A Image of mouse liver tissues from the indicated mice 10 weeks after birth. B RT-qPCR analysis of Uhrf1 expression in livers isolated from mice as indicated. WT: wild type, NT: nontumor, T: tumor. C Representative H&E staining and UHRF1 staining of liver tissues from the indicated mice. D Body weight, liver weight, liver/body weight ratio, and number of nodules from the indicated mice were measured at 10 weeks of birth (n = 6 per group).

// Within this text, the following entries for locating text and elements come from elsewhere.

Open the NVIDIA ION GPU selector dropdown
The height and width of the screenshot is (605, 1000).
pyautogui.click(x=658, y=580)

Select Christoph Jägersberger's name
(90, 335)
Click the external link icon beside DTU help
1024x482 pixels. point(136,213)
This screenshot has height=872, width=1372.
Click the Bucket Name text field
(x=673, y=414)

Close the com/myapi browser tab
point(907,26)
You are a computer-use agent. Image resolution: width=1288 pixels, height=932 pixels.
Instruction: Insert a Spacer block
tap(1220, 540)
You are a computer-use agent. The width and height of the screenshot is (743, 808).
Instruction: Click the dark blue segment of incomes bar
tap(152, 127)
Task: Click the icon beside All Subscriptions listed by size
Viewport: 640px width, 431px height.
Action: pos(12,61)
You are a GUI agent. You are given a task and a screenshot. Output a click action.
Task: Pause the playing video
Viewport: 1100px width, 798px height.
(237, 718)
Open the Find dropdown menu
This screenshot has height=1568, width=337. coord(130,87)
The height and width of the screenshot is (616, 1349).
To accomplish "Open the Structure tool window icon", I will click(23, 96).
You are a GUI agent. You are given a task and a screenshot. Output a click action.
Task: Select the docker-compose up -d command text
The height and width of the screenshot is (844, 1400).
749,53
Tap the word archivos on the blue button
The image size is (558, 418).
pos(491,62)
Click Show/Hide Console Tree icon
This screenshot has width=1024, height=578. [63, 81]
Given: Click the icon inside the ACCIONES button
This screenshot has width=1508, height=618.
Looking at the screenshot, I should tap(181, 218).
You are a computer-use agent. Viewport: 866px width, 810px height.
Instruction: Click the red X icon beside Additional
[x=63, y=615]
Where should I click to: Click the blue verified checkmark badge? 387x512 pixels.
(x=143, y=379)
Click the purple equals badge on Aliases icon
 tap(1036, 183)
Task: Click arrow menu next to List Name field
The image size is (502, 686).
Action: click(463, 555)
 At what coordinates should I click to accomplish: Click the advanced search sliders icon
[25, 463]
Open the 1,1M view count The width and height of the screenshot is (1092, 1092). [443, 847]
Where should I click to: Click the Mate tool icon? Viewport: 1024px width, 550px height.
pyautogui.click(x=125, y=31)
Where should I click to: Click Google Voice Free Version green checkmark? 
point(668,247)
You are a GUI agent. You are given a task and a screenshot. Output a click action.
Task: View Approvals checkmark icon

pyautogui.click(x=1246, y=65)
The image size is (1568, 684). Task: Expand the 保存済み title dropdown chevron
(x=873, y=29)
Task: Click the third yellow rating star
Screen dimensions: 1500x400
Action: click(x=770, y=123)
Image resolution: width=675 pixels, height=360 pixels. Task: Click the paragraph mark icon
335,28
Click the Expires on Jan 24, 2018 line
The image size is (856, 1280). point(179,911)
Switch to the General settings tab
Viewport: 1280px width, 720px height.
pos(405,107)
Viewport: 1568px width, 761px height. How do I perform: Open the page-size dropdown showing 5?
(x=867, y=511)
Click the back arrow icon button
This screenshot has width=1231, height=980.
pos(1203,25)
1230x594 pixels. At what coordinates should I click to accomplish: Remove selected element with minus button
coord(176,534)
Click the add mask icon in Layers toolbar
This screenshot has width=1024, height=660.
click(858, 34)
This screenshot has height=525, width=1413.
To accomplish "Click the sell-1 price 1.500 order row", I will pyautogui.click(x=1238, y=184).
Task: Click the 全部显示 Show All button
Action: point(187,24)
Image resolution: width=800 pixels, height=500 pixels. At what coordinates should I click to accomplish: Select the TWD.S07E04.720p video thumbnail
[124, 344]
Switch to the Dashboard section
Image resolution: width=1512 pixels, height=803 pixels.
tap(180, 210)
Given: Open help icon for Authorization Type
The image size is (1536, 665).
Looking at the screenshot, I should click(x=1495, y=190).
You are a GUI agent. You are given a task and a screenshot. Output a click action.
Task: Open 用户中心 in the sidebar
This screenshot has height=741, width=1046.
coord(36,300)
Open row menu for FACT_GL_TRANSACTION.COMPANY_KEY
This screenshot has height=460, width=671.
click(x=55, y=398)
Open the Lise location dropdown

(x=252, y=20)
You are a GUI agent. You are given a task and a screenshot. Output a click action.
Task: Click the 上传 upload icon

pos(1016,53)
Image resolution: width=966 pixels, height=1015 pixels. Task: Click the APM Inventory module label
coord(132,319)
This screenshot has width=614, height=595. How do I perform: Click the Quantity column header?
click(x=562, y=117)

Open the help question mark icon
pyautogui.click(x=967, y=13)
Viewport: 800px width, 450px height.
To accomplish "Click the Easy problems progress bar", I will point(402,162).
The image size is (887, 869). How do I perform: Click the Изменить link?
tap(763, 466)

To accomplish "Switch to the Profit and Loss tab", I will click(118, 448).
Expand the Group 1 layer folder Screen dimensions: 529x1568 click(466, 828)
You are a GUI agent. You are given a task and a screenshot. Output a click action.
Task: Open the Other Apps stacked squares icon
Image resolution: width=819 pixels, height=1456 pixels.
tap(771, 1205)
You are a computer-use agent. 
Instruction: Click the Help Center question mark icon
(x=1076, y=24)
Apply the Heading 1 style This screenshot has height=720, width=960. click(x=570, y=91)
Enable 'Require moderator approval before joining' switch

E WB analysis of UHRF1, GLI1, CD44, and CD133 expression in CRL-8024 control cells and hinokitiol-treated cells (10–100 μM). F Study design (left). Image of mouse liver tissues from Myc^HKI/+ mice treated with vehicle (n = 6) or hinokitiol (n = 8) at 9 weeks of birth (right). G Liver weight and number of nodules from the indicated mice were measured at 9 weeks of birth. H Detection of UHRF1, GLI1, CD44, and CD133 expression in mouse liver tissues as indicated by WB analysis. I Relative mRNA expression of differentiation-associated genes in mouse liver tissues as indicated (n = 3). Mean ± SD. P values were determined using unpaired Student’s t test. ^∗P < 0.05, ^∗∗∗P < 0.001, ^∗∗∗∗P < 0.0001. Ns not significant.